A las doce y media nos tomamos un descanso y desaparece. Vuelve al cabo de unos diez minutos con el rostro recién lavado. No le comento nada, evito mirarla. Salimos al jardín, paseamos. Intento abrir otros temas ajenos a lo que nos tienen ocupados pero no es el momento. Caminamos en silencio cogidos de la mano y al cabo de un rato volvemos dentro.

Es su turno. Habla, me describe cómo me vio cuando estallé, cómo se sintió. El estupor de encontrar a una persona desconocida.
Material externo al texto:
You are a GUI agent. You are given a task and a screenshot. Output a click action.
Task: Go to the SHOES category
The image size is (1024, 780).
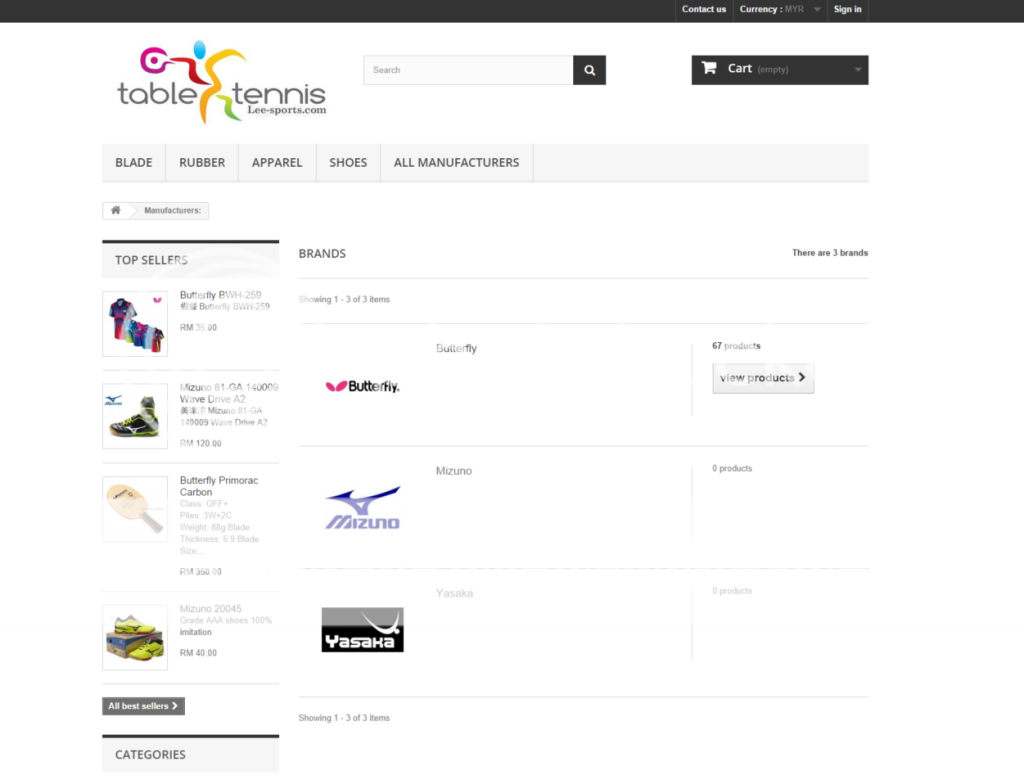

Miedo, humillación, desconfianza, incomunicación. La decisión de alejarse como medio de buscar la serenidad antes de que la agresividad verbal condujera a algo irreparable.

¿Miedo? Si, pero no a una agresión física, nunca llegó a temer eso; solo una vez pero ahora no toca. Creo adivinar a qué escena se refiere.

El dolor de la separación, la sensación de mutilación, de soledad. Luego la noche en casa de Gloria, una mezcla de claustrofobia, dolor y pena.  Aquella habitación la vivió como una especie de cárcel.

Avanzamos despacio, dejándonos las fuerzas como si escalásemos una cima inexpugnable. Retrocediendo a veces cuando intuimos que estamos a punto de emprender caminos peligrosos donde la ira nos acecha, donde el riesgo de bordear el reproche puede llevarnos a caer sin opción de volver a levantarnos.